Track2stem 🎵

A powerful music separator that splits audio files into individual stems (vocals, drums, bass, guitar, piano, and other instruments) using AI-powered source separation.

Features

Multi-format Support: MP3, WAV, FLAC, OGG, M4A, and AAC input
Multiple Output Formats: MP3 (default), WAV, and FLAC
AI-Powered Separation: Uses Facebook Research's Demucs with multiple model options
6-Stem Output: Vocals, drums, bass, guitar, piano, and other instruments (with htdemucs_6s)
4-Stem Output: Vocals, drums, bass, and other (with htdemucs, mdx, and other models)
Isolate Mode: Extract a single stem + combined backing track
Advanced Options: Configurable model, shifts, segment size, overlap, and clip mode
Real-time Progress: Live status updates with elapsed time tracking
Spectrogram Visualization: View audio spectrograms for input and output
Persistent Job History: Recent jobs survive page refreshes (localStorage)
Individual Downloads: Download each separated track independently
Job Cancellation: Cancel in-progress jobs and delete completed ones

Quick Start

Prerequisites

Docker and Docker Compose
At least 8GB RAM recommended
5GB free disk space for models

Installation

git clone https://github.com/mbianchidev/track2stem.git
cd track2stem
docker-compose up --build

Access the application:

Frontend: http://localhost:3000
Backend API: http://localhost:8080

Note: On first run, Demucs downloads ~2GB of pre-trained models.
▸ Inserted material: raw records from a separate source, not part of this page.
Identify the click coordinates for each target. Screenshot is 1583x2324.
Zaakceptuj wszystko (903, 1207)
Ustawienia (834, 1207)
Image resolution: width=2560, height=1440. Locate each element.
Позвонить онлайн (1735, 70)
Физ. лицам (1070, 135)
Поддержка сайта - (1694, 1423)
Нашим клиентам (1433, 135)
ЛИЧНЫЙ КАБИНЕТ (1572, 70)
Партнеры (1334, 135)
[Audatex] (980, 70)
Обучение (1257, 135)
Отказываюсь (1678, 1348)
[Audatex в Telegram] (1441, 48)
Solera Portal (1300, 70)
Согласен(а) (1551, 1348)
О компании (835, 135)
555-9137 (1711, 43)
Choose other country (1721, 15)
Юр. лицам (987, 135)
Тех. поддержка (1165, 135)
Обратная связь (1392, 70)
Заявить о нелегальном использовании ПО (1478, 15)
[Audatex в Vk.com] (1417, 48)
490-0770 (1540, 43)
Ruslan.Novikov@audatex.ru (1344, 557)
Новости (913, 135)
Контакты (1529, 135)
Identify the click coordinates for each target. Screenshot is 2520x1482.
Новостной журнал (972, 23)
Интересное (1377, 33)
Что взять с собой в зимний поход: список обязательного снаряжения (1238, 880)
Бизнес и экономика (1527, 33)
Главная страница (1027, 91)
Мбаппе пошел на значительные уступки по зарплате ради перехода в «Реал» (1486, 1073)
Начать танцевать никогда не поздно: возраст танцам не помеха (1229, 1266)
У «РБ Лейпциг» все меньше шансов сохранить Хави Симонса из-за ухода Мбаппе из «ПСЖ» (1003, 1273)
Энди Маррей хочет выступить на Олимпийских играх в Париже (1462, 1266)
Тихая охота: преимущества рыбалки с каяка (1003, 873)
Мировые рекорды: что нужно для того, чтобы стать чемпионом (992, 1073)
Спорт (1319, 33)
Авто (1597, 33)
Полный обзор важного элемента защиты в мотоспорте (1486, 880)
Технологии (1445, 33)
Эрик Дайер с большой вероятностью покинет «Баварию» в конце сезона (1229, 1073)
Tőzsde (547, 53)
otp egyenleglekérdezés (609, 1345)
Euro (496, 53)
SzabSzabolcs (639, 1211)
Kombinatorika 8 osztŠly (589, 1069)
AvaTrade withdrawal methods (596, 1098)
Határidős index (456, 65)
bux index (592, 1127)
This is a one-time operation.

Usage

Open http://localhost:3000
Upload an audio file (drag-and-drop or click to select)
Wait for processing (1-5 minutes depending on song length)
Download individual stems

Architecture

A 3-tier Docker Compose application:

Service	Technology	Purpose
Frontend	React 19 + Nginx	Modern UI with drag-and-drop upload
Backend	Go 1.25 + Gorilla Mux	REST API and job management
Processor	Python 3.13 + Demucs 4.0.1	AI-powered audio separation

How It Works

User uploads audio file → Frontend
Frontend sends file → Backend API
Backend creates job, forwards to → Processor
Processor runs Demucs separation
Backend updates job status to "completed"
User downloads individual stems

API Reference

Endpoints

Method	Endpoint	Description
`POST`	`/api/upload`	Upload audio file for processing
`GET`	`/api/jobs`	List all jobs
`GET`	`/api/jobs/{id}`	Get specific job status
`DELETE`	`/api/jobs/{id}`	Cancel/delete a job
`GET`	`/api/download/{id}/{stem}`	Download separated stem
`GET`	`/api/processing-status/{id}`	Get real-time processing progress
`GET`	`/api/health`	Health check

Examples

# Upload a file (with default options)
curl -X POST http://localhost:8080/api/upload -F "file=@song.mp3"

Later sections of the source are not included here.